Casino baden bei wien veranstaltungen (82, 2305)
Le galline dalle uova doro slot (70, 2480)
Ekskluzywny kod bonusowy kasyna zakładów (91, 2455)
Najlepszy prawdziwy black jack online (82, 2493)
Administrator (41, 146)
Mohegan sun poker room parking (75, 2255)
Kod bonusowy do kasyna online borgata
# # #
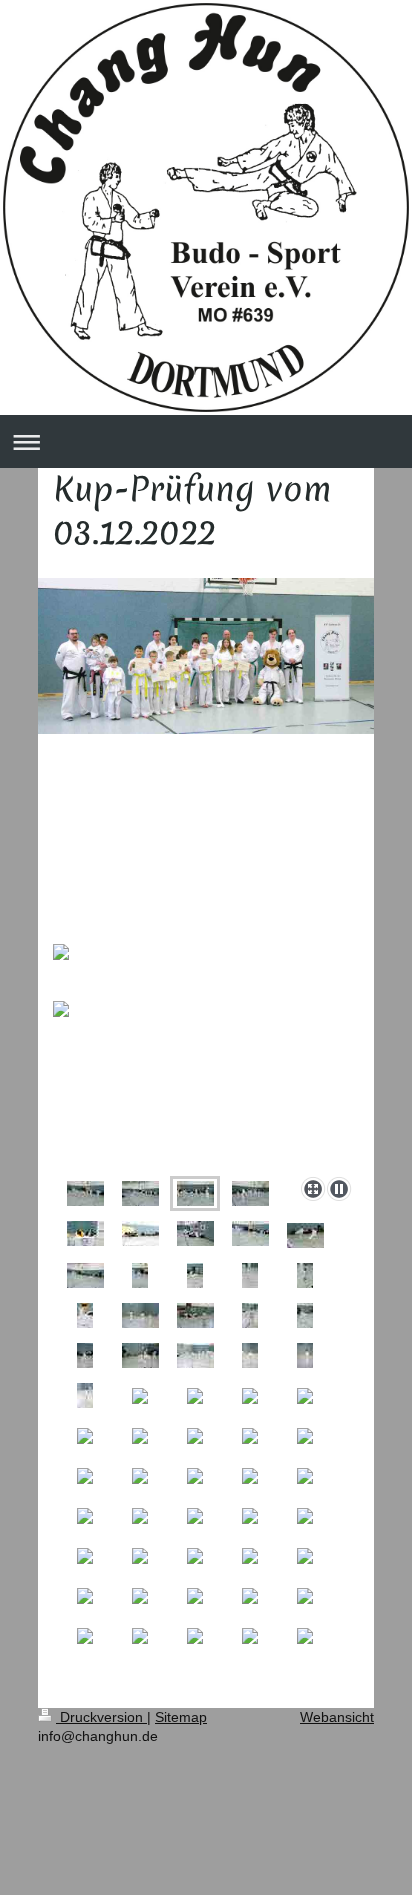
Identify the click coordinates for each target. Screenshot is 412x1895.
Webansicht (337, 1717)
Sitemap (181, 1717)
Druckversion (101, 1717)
# # #
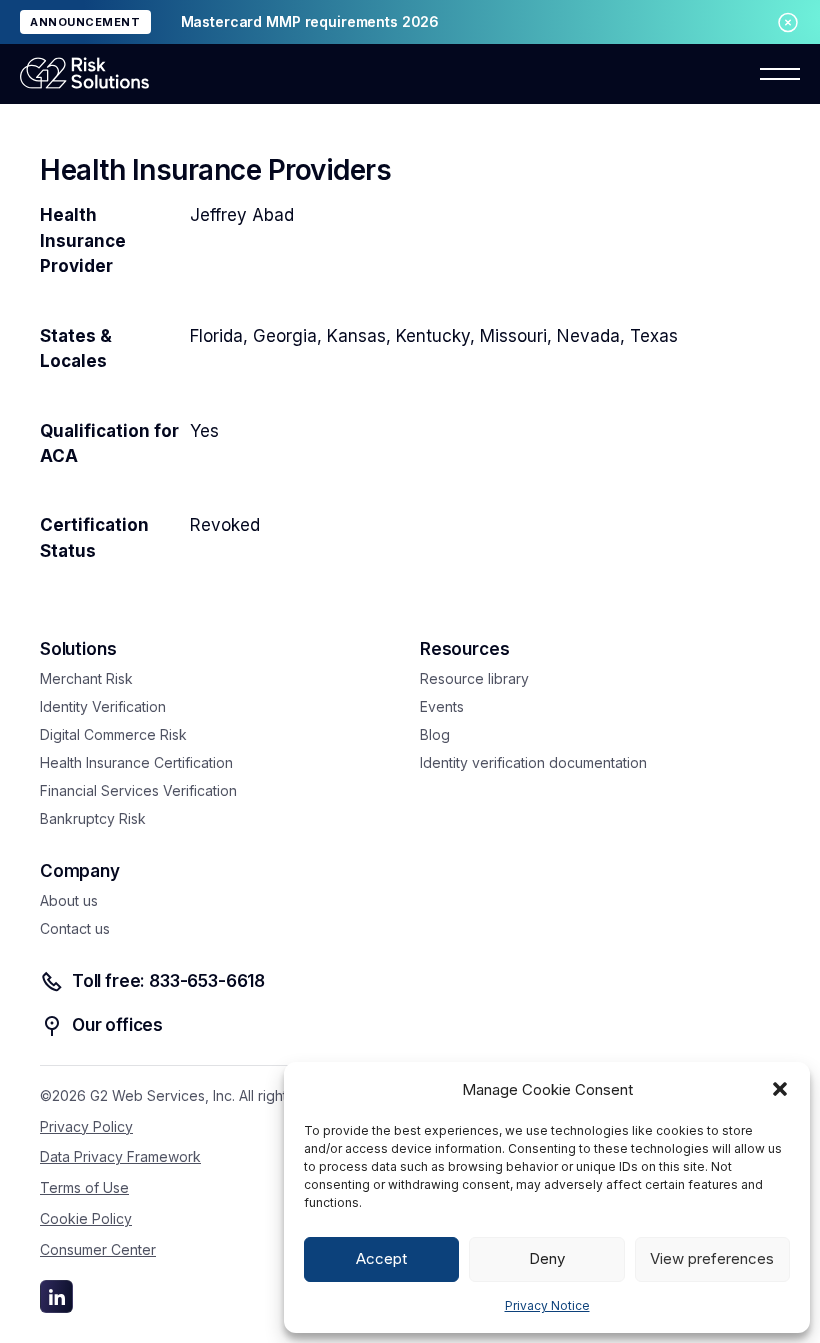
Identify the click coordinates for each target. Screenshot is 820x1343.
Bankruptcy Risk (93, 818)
# # #
Task instructions
Starting with the line that holds "Le galline dalle uova doro slot (70, 2480)" and ending with the line that holds "Kod bonusowy do kasyna online borgata", retype every line in the data above exactly, and nothing else.

Task answer
Le galline dalle uova doro slot (70, 2480)
Ekskluzywny kod bonusowy kasyna zakładów (91, 2455)
Najlepszy prawdziwy black jack online (82, 2493)
Administrator (41, 146)
Mohegan sun poker room parking (75, 2255)
Kod bonusowy do kasyna online borgata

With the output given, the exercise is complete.